The recent annual conference of business psychologists Robertson Cooper was a useful heads up on forthcoming research on the mental health of employees and the UK population in general. Delegates heard that in 2012 there will be a new report on employee engagement, a large scale survey of the wellbeing of the UK population and new research on resilience in the workplace.
Among the speakers was Jo Swinson, MP, pictured, photo by David Spender) chair of the All Party Parliamentary Group on Wellbeing Economics who outlined a big new survey of wellbeing to be launched in July 2012. You can watch an excerpt of Swinson’s speech on youtube.
In July 2012 the Office will publish the first results of the subjective wellbeing survey following a consultation on wellbeing indicators which closes in January 2012. The data set will be large with 200,000 people will be surveyed every year, the world’s most comprehensive wellbeing survey.
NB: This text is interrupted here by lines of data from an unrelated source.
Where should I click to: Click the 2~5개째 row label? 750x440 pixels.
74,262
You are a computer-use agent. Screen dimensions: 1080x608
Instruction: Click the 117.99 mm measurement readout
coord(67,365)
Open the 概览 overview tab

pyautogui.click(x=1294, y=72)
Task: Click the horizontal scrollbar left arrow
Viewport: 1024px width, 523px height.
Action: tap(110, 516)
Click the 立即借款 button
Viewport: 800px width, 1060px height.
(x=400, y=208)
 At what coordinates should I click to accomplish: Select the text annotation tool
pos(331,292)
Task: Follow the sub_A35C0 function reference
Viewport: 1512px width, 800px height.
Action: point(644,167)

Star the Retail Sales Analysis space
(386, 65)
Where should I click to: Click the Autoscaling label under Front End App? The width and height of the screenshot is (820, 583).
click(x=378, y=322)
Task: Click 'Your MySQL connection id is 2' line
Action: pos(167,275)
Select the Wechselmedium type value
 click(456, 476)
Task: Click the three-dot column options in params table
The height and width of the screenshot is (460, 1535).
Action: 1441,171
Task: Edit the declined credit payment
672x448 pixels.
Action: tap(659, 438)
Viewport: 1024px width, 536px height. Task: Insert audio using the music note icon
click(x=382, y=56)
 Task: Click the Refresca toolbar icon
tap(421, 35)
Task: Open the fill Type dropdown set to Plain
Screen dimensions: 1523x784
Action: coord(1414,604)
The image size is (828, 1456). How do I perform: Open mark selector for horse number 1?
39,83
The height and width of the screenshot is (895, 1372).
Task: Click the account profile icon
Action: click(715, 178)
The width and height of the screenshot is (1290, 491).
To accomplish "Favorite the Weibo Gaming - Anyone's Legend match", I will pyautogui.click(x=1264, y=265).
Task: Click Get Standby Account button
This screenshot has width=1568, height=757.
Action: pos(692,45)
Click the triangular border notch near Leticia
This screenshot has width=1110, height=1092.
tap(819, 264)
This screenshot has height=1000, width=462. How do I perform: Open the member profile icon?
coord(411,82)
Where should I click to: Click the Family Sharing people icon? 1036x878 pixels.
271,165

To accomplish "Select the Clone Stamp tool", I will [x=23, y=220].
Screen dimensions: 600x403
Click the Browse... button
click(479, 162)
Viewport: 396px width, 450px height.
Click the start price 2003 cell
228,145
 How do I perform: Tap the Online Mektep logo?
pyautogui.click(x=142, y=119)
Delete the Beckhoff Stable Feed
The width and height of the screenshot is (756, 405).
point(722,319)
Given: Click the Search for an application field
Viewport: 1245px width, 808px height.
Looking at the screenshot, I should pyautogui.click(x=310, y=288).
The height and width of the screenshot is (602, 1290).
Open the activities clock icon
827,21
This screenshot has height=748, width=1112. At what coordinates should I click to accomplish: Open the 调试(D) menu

Swinson told delegates that the wellbeing indicators and trends will be used alongside GDP to measure the prosperity of the UK:
“This isn’t about throwing GDP out the window as if it has no relevance whatever to our day to day lives or the wealth of our country. This wellbeing set of indicators will be a complementary measure to be analysed alongside GDP. It will help us to properly evaluate government policy on the basis of what people really want. Is this improving our wellbeing or is it having a negative impact?
“And because the data set is large it will help us to really identify certain groups within society. Drilling down to the figures is going to be really important and exciting to find whether it is geographical groups, different genders, different ages, different socio-economic groups having low levels of wellbeing, and what perhaps can be done to improve their situation. And it will also help us to understand the drivers of wellbeing and of course this has important implications for policy makers and could prove good for business.
In other words the move is not revolutionary as GDP will still remain the major measure and the success of efforts to improve wellbeing will be measured in terms of how they help grow GDP.
Professor Cary Cooper, director of Robertson Cooper, told delegates, “The only way you’re going to engage your top people is to show the impact of the bottom line.”
Cooper warned about putting too much emphasis on employee engagement scores in employee opinion surveys:
“Engagement is not the only answer. Sometimes people aren’t functioning not because they’re not engaged but because something else is going on.”
He cited problems with line managers, relationships and overwork “If you consistently work long hours, you will get ill. That’s what the evidence shows,” he warned.
David Mcleod, author of Engaging for Success, the independent review of employee engagement published in 2009, had a warning about employee opinion surveys which led to no action.
“The problem is measuring is becoming synonymous in some organisations with ‘We do employee engagement’… It’s helpful to measure it but that should be the start of the conversation, not an end in itself.”
A new report from a Taskforce on employee engagement set up the government in March 2011 will be published in April 2012, written by HR director of Marks & Spencer, Tanith Dodge.
Steven Bevan, director of the Work Foundation, said, “I’d like to see organisations measure psychological wellbeing in the same way they measure engagement.”
Some answers on how to support employee resilience in the workplace in our challenging times should emerge in new research by Robertson Cooper and the Work Foundation starting in February 2012.
Bevan told delegates, “It’s not enough to say keep calm and carry on, resilience is a business issue we all have to address.”
He warned about sickness absence records being used as a criterion for redundancy which he said was “putting a lot of pressure on people to come to work when perhaps they’re not well enough to do so”.